" Les deux principaux objectifs que je m’étais fixés au départ étaient de m’adresser à un public plus large que le seul petit monde de l’art, et d’éviter le piège du biopic laborieux.
J’avais des doutes sur la pratique de la performance artistique.
Je connaissais la place de Marina dans l’histoire de l’art, mais la performance, par définition, est quelque chose d’éphémère, et seule une rencontre de première main peut vous permettre d’expérimenter toute la force de son impact.
Pendant dix mois, je me suis donc documenté sur les moindres recoins de la vie de Marina. Je me suis appuyé sur des textes historiques, des vidéos, les récits de témoins. Je l’ai suivie dans six pays, enregistrant des centaines d’heures de rencontres avec des collègues, des amis, des critiques, ainsi que sa reprise de contact avec Ulay – son amant et collaborateur pendant 12 ans.
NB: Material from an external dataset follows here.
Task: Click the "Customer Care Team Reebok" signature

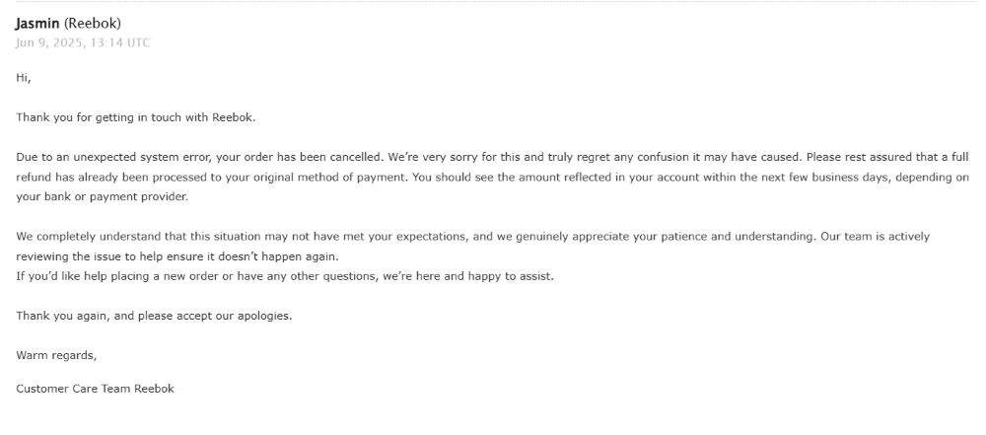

J’ai également filmé dans son intégralité une nouvelle performance qu’elle a donnée dans l’Atrium du MoMA.
Une chose est ressortie nettement de mon travail sur l’oeuvre de Marina : à quel point le public était une partie intégrante de l’accomplissement de son art. Bien que solidement ancré dans la personne de Marina, son travail n’avait simultanément et paradoxalement rien à voir avec elle. Plutôt que de regarder dans les yeux de Marina et d’y voir l’artiste, les participants y percevaient souvent ce qu’ils décriraient comme des projections d’eux mêmes.
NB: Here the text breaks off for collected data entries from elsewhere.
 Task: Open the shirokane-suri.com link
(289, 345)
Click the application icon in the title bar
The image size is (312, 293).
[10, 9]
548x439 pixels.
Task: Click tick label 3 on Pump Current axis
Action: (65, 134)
Il m’est clairement apparu que The Artist Is Present avait une valeur indéniable, et était, de surcroît, très puissant.
Ce que je souhaite, c’est que les spectateurs du film aient une approche expérimentale des concepts présents dans le travail de Marina, pour que cela révèle quelque chose sur eux-mêmes, comme ça a sans aucun doute été le cas pour moi."